As the case of Adria Richards should have made perfectly clear, it's a *terrible* idea to rabble-rouse on the Internet, even gently. I won't say that it should *never* be done, but outside of somebody's life being in immediate danger, I can't imagine what would justify it. It's lighting a fuse on an unknown amount of explosives, where "unknown" could be anywhere from 0.5 grams to a megagram, and even where the detonation(s) will occur (and who it might end up maiming) is unknown. It's phenomenally irresponsible. Even if everything Phil had said were actually true, asking n's of thousands of non-involved individuals to *harass* Patrick is completely out of line.

(I confess to being more than a little worried that nobody else made this point . . . am I entirely wrong? But I find the reasoning quite sound . . . )

Item two is that the follow-up response was from Carol, the Studio Foglio business manager. Carol is a *very* sensible and thoughtful person, and knowing that she's gotten her hands on the issue makes me fairly sure that its all being handled in an adequately calm and mature manner. Whew.

#229 ::: abi ::: (view all by) ::: February 19, 2014, 05:20 PM:

Dave @228:
(I confess to being more than a little worried that nobody else made this point . . . am I entirely wrong? But I find the reasoning quite sound . . . )

The point is implicit in much of the conversation in the thread. However, making it explicit would have been very close to making it an accusation, which could have been (or been seen as) another step along the road to a mutual blog war. And I know from past experience that that is a very short road indeed.

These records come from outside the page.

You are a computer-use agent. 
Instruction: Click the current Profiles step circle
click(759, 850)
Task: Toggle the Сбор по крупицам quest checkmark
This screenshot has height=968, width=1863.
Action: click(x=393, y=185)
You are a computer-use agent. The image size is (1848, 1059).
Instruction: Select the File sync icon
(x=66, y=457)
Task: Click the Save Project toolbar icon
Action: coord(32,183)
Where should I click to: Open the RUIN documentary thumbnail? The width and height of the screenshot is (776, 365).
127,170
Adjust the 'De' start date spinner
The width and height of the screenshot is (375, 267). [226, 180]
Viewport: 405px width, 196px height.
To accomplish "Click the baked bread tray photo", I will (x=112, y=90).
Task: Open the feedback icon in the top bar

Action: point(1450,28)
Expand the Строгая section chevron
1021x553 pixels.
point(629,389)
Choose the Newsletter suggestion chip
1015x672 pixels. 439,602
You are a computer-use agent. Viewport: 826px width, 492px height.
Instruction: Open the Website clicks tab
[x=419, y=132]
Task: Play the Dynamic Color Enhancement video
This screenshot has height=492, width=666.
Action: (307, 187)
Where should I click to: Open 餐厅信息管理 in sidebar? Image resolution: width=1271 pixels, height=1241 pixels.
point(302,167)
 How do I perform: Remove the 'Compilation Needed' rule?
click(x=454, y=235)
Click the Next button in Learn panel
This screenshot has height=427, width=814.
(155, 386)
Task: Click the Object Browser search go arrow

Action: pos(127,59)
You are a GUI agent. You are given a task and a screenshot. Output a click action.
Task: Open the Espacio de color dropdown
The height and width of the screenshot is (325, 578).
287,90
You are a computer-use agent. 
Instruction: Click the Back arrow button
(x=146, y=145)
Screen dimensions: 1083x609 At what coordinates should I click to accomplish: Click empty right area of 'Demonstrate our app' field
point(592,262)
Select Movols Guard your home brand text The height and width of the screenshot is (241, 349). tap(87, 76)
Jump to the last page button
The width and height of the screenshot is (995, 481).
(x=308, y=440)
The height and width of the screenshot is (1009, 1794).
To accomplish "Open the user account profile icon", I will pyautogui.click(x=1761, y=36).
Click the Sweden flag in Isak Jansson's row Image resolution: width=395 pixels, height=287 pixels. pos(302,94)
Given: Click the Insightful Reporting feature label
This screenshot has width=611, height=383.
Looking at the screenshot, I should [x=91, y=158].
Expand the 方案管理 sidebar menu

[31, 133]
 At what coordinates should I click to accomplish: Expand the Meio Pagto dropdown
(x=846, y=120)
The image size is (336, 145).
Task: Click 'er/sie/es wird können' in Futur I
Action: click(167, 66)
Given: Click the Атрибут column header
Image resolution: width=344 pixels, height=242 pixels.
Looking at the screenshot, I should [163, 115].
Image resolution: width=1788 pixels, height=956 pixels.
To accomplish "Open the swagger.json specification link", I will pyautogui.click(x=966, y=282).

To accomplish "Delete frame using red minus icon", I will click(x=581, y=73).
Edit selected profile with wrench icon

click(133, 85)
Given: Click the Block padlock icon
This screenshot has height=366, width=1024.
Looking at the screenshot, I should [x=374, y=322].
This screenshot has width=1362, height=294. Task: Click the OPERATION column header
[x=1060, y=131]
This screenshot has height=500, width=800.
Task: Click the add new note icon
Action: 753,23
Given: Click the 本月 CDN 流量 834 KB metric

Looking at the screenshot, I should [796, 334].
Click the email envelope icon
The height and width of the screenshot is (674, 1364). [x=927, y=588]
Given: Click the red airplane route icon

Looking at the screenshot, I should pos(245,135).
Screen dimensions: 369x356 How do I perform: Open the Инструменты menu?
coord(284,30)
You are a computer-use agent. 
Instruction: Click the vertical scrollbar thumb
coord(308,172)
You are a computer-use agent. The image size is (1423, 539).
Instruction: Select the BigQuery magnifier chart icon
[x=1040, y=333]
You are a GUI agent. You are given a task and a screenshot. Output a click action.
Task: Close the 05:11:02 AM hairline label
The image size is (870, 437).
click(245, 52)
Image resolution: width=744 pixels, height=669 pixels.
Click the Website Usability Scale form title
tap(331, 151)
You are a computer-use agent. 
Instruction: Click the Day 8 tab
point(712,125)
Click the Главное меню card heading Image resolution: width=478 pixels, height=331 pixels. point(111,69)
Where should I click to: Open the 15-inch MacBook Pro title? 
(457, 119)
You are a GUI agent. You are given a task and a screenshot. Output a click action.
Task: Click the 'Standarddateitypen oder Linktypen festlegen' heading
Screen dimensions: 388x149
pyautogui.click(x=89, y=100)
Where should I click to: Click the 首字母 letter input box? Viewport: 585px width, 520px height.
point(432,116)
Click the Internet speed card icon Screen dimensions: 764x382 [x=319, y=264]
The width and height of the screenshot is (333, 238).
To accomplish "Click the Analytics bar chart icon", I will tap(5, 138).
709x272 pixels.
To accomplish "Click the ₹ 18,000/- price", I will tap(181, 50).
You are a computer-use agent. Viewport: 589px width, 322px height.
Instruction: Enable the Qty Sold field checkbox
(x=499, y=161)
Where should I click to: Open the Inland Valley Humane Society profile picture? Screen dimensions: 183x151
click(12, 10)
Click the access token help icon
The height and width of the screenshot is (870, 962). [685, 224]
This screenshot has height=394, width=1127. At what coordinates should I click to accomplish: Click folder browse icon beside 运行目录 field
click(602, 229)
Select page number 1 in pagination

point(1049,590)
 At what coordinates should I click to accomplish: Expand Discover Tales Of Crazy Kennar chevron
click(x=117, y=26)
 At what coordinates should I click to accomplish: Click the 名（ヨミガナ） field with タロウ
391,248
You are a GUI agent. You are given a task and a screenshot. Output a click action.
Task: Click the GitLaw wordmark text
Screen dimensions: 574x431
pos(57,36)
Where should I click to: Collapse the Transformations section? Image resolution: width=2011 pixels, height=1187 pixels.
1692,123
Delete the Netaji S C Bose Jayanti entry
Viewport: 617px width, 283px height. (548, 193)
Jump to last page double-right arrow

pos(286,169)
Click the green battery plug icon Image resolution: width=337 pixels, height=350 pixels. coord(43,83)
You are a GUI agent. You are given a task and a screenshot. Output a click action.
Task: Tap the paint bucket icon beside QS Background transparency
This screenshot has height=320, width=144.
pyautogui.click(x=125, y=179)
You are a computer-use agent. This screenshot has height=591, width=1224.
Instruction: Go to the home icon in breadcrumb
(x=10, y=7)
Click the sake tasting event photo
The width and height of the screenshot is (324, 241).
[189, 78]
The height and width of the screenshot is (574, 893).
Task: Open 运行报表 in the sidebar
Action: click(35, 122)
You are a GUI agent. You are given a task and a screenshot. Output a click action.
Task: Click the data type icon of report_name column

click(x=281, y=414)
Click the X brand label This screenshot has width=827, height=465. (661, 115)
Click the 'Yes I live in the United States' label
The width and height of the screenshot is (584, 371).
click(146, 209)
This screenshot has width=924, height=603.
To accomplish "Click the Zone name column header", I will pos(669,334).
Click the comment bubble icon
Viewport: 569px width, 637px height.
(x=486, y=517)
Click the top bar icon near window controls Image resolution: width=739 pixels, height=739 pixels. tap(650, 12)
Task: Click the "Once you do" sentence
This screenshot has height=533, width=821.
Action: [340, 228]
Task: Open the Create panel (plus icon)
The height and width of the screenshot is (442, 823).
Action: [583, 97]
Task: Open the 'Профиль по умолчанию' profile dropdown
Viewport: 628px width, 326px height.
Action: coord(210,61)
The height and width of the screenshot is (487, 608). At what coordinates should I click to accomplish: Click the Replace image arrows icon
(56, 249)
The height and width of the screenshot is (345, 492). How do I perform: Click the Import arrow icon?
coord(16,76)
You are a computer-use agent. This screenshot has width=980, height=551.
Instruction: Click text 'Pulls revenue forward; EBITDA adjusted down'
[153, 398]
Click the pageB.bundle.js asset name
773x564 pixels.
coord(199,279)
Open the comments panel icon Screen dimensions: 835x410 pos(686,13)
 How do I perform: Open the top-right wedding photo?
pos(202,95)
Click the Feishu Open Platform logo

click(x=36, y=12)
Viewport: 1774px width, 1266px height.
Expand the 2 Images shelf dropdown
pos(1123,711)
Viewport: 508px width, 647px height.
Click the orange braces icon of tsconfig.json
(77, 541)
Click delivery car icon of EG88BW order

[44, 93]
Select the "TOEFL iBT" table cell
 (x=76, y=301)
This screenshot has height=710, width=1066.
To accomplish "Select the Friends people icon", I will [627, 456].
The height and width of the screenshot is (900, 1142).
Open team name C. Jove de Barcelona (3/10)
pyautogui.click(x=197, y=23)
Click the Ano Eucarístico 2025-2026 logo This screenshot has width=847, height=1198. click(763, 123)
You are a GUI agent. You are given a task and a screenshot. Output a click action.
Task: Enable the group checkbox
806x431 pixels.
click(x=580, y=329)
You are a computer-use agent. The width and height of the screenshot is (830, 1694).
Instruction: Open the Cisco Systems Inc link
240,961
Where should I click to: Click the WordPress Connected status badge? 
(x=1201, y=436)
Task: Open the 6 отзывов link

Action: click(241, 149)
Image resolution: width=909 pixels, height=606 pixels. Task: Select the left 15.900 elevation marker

My contributions to this thread were all aimed at preventing said blog war, and I would have discouraged anyone who went in that particular direction while this was still an active issue. I am grateful for the tact of the commentariat in taking their tone from Patrick on this matter.

(Shorter, less stuffy me: I agree, but the best way to act on that agreement was not to say so. Kind of a neat paradox, in the abstract.)